There are many mysteries in life and many great unanswered questions. One of them surprisingly is, ‘why do we need to sleep?‘ No one really knows. There are all sorts of theories but no conclusive answers, yet one thing is clear: need it we do. Take a look at this from John Hopkins Medicine
So increased risks of heart disease, cancer, obesity, depression, and if you happen to be driving: death. These things we do know and the science seems undeniable.
There have been Christians in the past such as John Wesley or William Law who have railed against excessive sleeping but most people today in developed nations suffer not from too much sleep but from too little. I recently noted my own struggles not with sleep itself but with the decision to get to bed in the first place and why staying awake can be a sin and going to sleep is a gift.
A couple of years ago I adopted a simple habit that transformed my mornings: I started drinking a pint of water as soon as I woke up. It gave me energy, I felt more alert almost instantaneously and I have more energy throughout the morning. Over the past year I’ve become convinced that I need to do better at getting the right amount of sleep and not building up sleep debt.
So my first step, as so often, was to get a book on the subject. I chose an audiobook, Night School: Wake up to the power of sleep by Richard Wiseman.
I’m still learning how to listen to non-fiction audiobooks where I’m hoping to retain the information. My listening got spread out over quite a long period and I found I forgot quite a lot. I’m still a bit of a novice with the audiobook format but my early feeling is I think it fits fiction better than non-fiction.
But a good narrator makes all the difference and this was an entertaining listen. I found the first half about the health benefits of sleep more interesting than the second half because I’m not that focused on dreams and their meaning. However nearly every chapter was full of fascinating anecdotes from sleep science that ranged from the ridiculous to the remarkable.
I think the book is a little bloated and would have been better by being 20% leaner but considering how much time we spend asleep learning to make sure you sleep well and sleep enough is crucial. In an age with always on entertainment and mobile devices learning the importance of a good night’s sleep is one of the key skills to teach our kids and helpful in cutting our teenagers some slack when their circadian rhythm changes.
There were definitely some practical ‘take homes’ for me (about the amount of sleep, the perfect time to take a nap, the key to learning etc) that are the sort of insights that make a non-fiction book like this well worth the read.

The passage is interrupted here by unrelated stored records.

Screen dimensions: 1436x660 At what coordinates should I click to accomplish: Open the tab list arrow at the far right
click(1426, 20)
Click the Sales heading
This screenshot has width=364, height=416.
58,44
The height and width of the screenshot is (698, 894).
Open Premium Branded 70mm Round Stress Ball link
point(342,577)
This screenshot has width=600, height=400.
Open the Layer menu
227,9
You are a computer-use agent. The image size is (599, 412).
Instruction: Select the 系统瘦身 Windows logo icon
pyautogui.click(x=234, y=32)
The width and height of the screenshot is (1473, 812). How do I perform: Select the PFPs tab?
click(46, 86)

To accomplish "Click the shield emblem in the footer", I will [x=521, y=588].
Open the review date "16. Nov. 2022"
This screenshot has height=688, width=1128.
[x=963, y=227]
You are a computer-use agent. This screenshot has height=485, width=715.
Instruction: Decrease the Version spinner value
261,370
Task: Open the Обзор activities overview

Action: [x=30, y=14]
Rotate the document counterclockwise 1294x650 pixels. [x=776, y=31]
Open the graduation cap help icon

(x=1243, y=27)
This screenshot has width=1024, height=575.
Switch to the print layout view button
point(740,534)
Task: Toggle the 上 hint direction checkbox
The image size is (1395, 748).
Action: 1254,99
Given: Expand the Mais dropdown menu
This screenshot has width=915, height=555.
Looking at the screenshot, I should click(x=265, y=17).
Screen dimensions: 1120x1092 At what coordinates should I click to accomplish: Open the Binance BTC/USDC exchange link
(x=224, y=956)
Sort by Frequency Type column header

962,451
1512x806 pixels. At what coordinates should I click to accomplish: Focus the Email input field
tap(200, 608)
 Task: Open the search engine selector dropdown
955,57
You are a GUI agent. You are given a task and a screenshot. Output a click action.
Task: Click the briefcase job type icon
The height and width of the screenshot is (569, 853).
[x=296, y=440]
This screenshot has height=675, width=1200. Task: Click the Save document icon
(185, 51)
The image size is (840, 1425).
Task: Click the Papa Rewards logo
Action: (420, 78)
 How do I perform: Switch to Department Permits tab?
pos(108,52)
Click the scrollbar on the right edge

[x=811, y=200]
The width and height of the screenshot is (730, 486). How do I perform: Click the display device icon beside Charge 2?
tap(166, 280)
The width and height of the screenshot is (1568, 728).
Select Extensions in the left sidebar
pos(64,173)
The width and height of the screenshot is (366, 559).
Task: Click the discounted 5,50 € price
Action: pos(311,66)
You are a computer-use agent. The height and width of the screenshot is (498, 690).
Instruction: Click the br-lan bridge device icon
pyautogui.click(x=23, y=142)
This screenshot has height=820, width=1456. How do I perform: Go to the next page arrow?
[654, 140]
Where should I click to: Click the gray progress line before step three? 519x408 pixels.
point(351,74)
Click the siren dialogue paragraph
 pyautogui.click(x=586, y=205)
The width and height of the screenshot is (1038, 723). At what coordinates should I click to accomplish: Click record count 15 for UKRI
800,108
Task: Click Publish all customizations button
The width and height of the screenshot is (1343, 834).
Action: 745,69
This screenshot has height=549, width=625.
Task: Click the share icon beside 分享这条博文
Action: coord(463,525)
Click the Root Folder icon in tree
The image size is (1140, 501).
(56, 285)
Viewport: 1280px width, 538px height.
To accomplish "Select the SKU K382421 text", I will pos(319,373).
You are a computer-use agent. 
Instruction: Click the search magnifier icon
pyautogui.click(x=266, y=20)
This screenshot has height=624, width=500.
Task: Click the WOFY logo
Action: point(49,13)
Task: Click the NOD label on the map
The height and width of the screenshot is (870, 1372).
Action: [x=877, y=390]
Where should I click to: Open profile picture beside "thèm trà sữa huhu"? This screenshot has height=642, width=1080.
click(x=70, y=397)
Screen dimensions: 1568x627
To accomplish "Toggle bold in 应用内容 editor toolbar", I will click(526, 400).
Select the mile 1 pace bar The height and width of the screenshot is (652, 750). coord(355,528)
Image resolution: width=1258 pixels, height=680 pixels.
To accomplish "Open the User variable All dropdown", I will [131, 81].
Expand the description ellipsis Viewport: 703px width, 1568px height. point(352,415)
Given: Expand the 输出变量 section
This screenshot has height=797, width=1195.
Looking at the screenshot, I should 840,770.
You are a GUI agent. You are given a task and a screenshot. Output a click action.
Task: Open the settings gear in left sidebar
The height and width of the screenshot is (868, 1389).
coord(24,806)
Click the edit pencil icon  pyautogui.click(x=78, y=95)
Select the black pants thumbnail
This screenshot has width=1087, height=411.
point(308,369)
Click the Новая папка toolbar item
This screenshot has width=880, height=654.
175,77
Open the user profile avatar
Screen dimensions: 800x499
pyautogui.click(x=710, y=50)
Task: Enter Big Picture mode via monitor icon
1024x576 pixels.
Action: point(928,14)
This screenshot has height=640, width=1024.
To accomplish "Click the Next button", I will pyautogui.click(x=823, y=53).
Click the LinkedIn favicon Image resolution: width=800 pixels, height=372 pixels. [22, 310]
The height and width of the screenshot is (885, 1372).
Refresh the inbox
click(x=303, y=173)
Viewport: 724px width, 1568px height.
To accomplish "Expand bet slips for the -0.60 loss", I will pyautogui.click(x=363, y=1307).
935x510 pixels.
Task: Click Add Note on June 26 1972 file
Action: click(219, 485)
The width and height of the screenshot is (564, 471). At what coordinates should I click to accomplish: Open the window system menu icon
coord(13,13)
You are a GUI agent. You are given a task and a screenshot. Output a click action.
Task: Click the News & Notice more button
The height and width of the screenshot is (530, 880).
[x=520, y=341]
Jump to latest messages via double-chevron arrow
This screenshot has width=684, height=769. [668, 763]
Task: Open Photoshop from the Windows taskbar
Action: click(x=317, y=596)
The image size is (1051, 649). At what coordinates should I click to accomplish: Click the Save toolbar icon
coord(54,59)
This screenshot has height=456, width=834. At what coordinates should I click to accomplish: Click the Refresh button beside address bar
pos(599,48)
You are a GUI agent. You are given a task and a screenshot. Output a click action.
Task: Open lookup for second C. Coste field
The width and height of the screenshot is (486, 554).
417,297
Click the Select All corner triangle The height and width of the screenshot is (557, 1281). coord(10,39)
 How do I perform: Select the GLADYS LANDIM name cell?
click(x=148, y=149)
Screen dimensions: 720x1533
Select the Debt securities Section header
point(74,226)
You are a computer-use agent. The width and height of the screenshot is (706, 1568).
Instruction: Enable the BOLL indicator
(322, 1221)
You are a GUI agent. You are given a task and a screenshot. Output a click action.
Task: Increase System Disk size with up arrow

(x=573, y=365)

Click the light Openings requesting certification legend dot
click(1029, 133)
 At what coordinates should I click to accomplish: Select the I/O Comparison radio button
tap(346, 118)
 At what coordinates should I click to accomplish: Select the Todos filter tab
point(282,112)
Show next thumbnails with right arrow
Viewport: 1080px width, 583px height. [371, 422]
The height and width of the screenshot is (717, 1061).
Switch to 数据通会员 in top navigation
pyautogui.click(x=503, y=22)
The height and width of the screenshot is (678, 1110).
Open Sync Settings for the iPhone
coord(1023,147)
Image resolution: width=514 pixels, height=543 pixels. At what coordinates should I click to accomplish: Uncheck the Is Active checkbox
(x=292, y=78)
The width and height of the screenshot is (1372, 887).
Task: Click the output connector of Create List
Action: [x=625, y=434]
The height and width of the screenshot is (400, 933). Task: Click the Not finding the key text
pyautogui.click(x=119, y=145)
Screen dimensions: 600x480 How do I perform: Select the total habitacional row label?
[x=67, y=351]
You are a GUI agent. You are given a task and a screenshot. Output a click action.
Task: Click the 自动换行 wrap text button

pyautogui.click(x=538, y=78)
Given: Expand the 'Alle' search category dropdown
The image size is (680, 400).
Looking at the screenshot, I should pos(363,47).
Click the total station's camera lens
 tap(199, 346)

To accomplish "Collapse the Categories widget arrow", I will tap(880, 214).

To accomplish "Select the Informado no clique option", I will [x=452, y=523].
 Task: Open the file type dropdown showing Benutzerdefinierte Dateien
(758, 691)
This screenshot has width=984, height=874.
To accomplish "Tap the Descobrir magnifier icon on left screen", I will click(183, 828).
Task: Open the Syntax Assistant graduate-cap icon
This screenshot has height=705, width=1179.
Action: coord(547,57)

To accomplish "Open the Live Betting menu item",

As I reflected on 2017 I realised that in order to make the progress I hope to make in 2018 I need greater consistency. And very simply if I’m more well rested, I’m far more likely to work more effectively, have mental energy for reading and for making the decisions to get out and run or exercise. I’ll have greater resources for the leadership challenges. I simply cannot afford to skimp on getting a good night’s sleep.
Nearly all of us need between 7-9 hours sleep a night and I’ve zero evidence that doesn’t mean me. Only my arrogance and laziness says otherwise. The stage of life we’re in as a family and when my children wake up also set boundaries and so I know without any doubt that I need to be asleep by 11 pm in order to get the sleep I need. I’m also going to start throwing in the occasional nap because that sounds like it will do me the power of good.
A third of my life will be spent snoozing but if I try to reduce that then the other two-thirds will suffer immeasurable harm. I want to make the most of the time that I have and I won’t do that by skimping on the sleep but instead on making sure I get the rest that I need and that’s why I’m learning about sleep.